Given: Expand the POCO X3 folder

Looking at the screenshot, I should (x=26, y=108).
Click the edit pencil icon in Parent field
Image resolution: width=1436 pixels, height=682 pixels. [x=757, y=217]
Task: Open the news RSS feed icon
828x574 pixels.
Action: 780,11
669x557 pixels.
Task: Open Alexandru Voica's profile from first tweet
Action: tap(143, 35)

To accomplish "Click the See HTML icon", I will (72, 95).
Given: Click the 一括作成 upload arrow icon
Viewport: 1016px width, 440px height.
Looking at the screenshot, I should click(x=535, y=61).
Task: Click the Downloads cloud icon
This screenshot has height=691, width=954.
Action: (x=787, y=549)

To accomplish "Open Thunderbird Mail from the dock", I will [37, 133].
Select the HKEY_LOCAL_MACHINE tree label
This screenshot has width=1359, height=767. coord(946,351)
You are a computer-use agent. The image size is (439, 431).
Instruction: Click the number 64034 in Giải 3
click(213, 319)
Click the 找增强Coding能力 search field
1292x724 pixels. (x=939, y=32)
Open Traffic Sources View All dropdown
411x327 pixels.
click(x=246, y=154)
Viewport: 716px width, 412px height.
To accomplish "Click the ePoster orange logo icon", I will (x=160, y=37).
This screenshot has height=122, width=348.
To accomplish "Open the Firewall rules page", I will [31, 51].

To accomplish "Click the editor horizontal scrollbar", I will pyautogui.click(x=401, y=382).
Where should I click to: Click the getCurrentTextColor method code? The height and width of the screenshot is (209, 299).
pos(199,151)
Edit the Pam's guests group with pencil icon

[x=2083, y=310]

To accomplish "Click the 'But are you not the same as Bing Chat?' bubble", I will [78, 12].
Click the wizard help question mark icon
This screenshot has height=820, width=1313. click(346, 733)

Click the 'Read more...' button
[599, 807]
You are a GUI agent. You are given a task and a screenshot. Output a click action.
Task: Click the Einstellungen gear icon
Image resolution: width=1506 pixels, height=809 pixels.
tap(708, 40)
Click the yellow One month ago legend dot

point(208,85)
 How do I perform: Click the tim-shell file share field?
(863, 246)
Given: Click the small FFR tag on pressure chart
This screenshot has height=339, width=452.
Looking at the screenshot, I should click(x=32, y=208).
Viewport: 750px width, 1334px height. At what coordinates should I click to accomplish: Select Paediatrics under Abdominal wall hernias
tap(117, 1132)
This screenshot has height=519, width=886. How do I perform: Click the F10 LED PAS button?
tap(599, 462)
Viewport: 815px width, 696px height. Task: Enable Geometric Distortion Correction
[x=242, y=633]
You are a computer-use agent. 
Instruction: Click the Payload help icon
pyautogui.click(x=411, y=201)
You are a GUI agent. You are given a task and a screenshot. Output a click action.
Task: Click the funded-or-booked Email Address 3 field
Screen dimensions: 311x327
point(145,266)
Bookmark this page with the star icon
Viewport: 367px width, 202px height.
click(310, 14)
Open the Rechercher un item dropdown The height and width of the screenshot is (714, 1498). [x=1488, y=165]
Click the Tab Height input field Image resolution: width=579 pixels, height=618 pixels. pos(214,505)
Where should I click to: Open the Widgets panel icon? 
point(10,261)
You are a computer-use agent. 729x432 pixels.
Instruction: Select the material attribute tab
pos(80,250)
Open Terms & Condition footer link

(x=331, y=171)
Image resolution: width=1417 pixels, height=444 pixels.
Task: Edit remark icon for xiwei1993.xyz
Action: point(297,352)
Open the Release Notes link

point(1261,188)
════
• Goal of the exercise:
Copy all of the lines above exactly, without changing anything.

• Response:
Given: Expand the POCO X3 folder

Looking at the screenshot, I should (x=26, y=108).
Click the edit pencil icon in Parent field
Image resolution: width=1436 pixels, height=682 pixels. [x=757, y=217]
Task: Open the news RSS feed icon
828x574 pixels.
Action: 780,11
669x557 pixels.
Task: Open Alexandru Voica's profile from first tweet
Action: tap(143, 35)

To accomplish "Click the See HTML icon", I will (72, 95).
Given: Click the 一括作成 upload arrow icon
Viewport: 1016px width, 440px height.
Looking at the screenshot, I should click(x=535, y=61).
Task: Click the Downloads cloud icon
This screenshot has height=691, width=954.
Action: (x=787, y=549)

To accomplish "Open Thunderbird Mail from the dock", I will [37, 133].
Select the HKEY_LOCAL_MACHINE tree label
This screenshot has width=1359, height=767. coord(946,351)
You are a computer-use agent. The image size is (439, 431).
Instruction: Click the number 64034 in Giải 3
click(213, 319)
Click the 找增强Coding能力 search field
1292x724 pixels. (x=939, y=32)
Open Traffic Sources View All dropdown
411x327 pixels.
click(x=246, y=154)
Viewport: 716px width, 412px height.
To accomplish "Click the ePoster orange logo icon", I will (x=160, y=37).
This screenshot has height=122, width=348.
To accomplish "Open the Firewall rules page", I will [31, 51].

To accomplish "Click the editor horizontal scrollbar", I will pyautogui.click(x=401, y=382).
Where should I click to: Click the getCurrentTextColor method code? The height and width of the screenshot is (209, 299).
pos(199,151)
Edit the Pam's guests group with pencil icon

[x=2083, y=310]

To accomplish "Click the 'But are you not the same as Bing Chat?' bubble", I will [78, 12].
Click the wizard help question mark icon
This screenshot has height=820, width=1313. click(346, 733)

Click the 'Read more...' button
[599, 807]
You are a GUI agent. You are given a task and a screenshot. Output a click action.
Task: Click the Einstellungen gear icon
Image resolution: width=1506 pixels, height=809 pixels.
tap(708, 40)
Click the yellow One month ago legend dot

point(208,85)
 How do I perform: Click the tim-shell file share field?
(863, 246)
Given: Click the small FFR tag on pressure chart
This screenshot has height=339, width=452.
Looking at the screenshot, I should click(x=32, y=208).
Viewport: 750px width, 1334px height. At what coordinates should I click to accomplish: Select Paediatrics under Abdominal wall hernias
tap(117, 1132)
This screenshot has height=519, width=886. How do I perform: Click the F10 LED PAS button?
tap(599, 462)
Viewport: 815px width, 696px height. Task: Enable Geometric Distortion Correction
[x=242, y=633]
You are a computer-use agent. 
Instruction: Click the Payload help icon
pyautogui.click(x=411, y=201)
You are a GUI agent. You are given a task and a screenshot. Output a click action.
Task: Click the funded-or-booked Email Address 3 field
Screen dimensions: 311x327
point(145,266)
Bookmark this page with the star icon
Viewport: 367px width, 202px height.
click(310, 14)
Open the Rechercher un item dropdown The height and width of the screenshot is (714, 1498). [x=1488, y=165]
Click the Tab Height input field Image resolution: width=579 pixels, height=618 pixels. pos(214,505)
Where should I click to: Open the Widgets panel icon? 
point(10,261)
You are a computer-use agent. 729x432 pixels.
Instruction: Select the material attribute tab
pos(80,250)
Open Terms & Condition footer link

(x=331, y=171)
Image resolution: width=1417 pixels, height=444 pixels.
Task: Edit remark icon for xiwei1993.xyz
Action: point(297,352)
Open the Release Notes link

point(1261,188)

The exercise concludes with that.